Brexit : EY déménage sa société pivot à Bruxelles

Le groupe d'audit s'apprête à créer une nouvelle entité juridique chapeautant les sociétés EY dans l’Union européenne et leurs 3.500 associés, rapporte l'Écho.
Bruxelles - Belgique
Bruxelles - Belgique

Depuis le référendum sur le Brexit, les places européennes n'ont eu de cesse de faire la cour aux entreprises qui souhaiteraient implanter une partie de leurs entités ou de leurs équipes dans l'Union européenne.

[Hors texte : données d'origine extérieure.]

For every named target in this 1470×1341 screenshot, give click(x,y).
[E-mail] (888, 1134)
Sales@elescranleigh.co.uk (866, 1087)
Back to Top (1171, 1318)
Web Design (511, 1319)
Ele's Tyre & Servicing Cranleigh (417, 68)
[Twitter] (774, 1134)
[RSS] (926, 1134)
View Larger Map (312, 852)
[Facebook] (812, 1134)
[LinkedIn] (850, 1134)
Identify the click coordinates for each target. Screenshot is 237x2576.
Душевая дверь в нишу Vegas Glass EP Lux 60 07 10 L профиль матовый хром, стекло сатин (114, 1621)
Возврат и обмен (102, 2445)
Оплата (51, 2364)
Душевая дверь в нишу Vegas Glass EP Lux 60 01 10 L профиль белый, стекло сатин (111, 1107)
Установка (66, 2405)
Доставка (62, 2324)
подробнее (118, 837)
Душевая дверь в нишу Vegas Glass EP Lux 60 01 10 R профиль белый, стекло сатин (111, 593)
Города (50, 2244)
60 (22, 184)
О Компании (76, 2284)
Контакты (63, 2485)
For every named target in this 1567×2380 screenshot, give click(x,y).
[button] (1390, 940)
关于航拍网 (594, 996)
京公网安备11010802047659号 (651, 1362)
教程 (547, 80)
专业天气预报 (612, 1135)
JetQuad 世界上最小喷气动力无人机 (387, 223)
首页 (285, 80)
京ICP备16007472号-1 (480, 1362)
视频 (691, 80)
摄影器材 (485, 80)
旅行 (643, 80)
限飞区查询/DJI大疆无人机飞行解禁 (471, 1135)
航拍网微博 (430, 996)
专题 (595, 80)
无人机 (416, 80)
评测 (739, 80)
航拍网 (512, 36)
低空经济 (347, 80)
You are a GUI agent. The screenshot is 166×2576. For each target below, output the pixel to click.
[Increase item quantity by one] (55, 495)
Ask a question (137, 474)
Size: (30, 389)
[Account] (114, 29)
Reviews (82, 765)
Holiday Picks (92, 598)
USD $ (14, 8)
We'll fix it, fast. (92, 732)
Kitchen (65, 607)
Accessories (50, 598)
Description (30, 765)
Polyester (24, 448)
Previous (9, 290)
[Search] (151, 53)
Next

Les places de Dublin, Francfort, Amsterdam et Paris sont les plus couramment citées, parmi les bénéficiaires de la future sortie du Royaume-Uni de l'UE. Pour autant, d'autres grandes villes offrent des avantages. C'est le cas de Bruxelles, pour laquelle EY aurait penché. Selon les informations de L'Écho, le groupe d'audit s’apprête à créer au sein de la capitale belge une nouvelle entité juridique chapeautant les sociétés EY dans l’Union des 27 et leurs 3.500 associés.

C'est la perspective d'un "hard Brexit" (Brexit sans accord), qui aurait décidé EY. Le quotidien belge explique qu'une société pivot doit posséder une licence d’audit dans un État membre de l’UE pour pouvoir diriger et contrôler les sociétés d’audit EY dans les autres États membres. La société pivot européenne actuelle, EY Europe LLP, opère sur la base d’une licence d’audit britannique. Si le Royaume-Uni sort de l’Union européenne, EY doit donc demander un tel agrément dans un autre pays de l’UE. Et c'est donc la Belgique qui a convaincu, grâce à la présence d'institutions européennes sur le territoire, à sa stabilité réglementaire mais aussi parce que c'est un "État attaché à l’Union européenne", a commenté auprès du média Rudi Braes, ancien patron d’EY Belgique et, à présent, vice-président d’EY Europe, Moyen-Orient et Afrique.

Certes, cette arrivée - qui a fait l'objet d'une demande d’agrément de la part d’EY auprès de l'Institut des réviseurs d’entreprises (IRE) - ne revêt pas une grande importance économique, puisque la société pivot n’exerce aucune activité commerciale. Mais elle va être une entité supplémentaire qui entre sous la supervision des régulateurs belges (même si les autorités locales joueront aussi leur rôle de surveillant). Elle est également un nouvel exemple de départ du Royaume-Uni.